The film stars Mathieu Berger, Thalia Besson, Lola Andreoni, Mikaël Halimi, Yann Mendy, Jade Pedri, Vadim Agid, and Marceau Ebersolt, and follows a group of adolescent Arthur fans who discover the house which served as one of the film trilogy live-action sequences film set. However, during their weekend trip, the group find themselves being hunted down one by one by a group of deranged role-players. Production secretly started in 2020 in Normandy. It is the first Arthur film to be rated "prohibited to spectators under 12 years old" by the French Cinematographic Works Classification Board and the first to be filmed in French language.

Arthur, malédiction was released in France on 29 June 2022 by Apollo Films. It was poorly received by critics, and grossed only 1 million € against a 2 million € budget, making it a box-office bomb.

Plot

8-year-old Alex, Samantha, Jean, Mathilde, Renata, Maxime, Douglas and Dominique watch the film trilogy Arthur. After the end of the third film, Alex's mother puts the children to sleep, and wishes her son a happy birthday. Alex then tells his mother what his dream is: to become a Minimoy.

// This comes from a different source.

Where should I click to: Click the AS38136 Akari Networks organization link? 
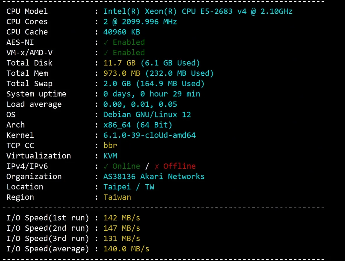[x=154, y=176]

Ten years later, 18-year-old Alex tries to escape the gendarmes, while he is disguised as Arthur. For their part, Jean, Renata, Maxime, Dominique, Douglas and Mathilde then prepare the party for Alex's birthday. The latter arrives at his home after having escaped the gendarmes. Samantha then arrives disguised as Princess Selenia, which surprises Alex. The evening begins. Friends eat cake. Alex opens all the presents offered by his friends then goes to the room with Samantha to discuss. Maxime picks them up to come and watch the films of the saga. The group of friends then watches Luc Besson's trilogy, then gathers around the table to eat. Samantha announces a surprise to Alex: her friends have found the house that was used as a film set for the live-action sequences. Alex is in disbelief, until his friends show him a video sent by their friends Momo and Pilou, where we see them in front of the famous house. The whole gang of friends leaves the next day to find the house.

After several hours on the road, the teenagers stop in a quiet little town to buy food. The inhabitants observe them, from their arrival until their departure. After getting back on the road, Renata stops near a house to ask for directions. They ring the house bell while Mathilde takes pictures. She then notices a human foot torn off and hanging from a clothesline; when she tries to photograph it, several dogs rip it down. The inhabitant of the house comes and asks them what they are doing. The teenagers tell him that they are looking for the house that was used for the filming of the film Arthur and the Minimoys. The inhabitant, now seeming paranoid, tells them that the area around the house is dangerous, and that they should turn around and leave. When they protest, he returns with a shotgun, and fires a shell into the air to make them leave.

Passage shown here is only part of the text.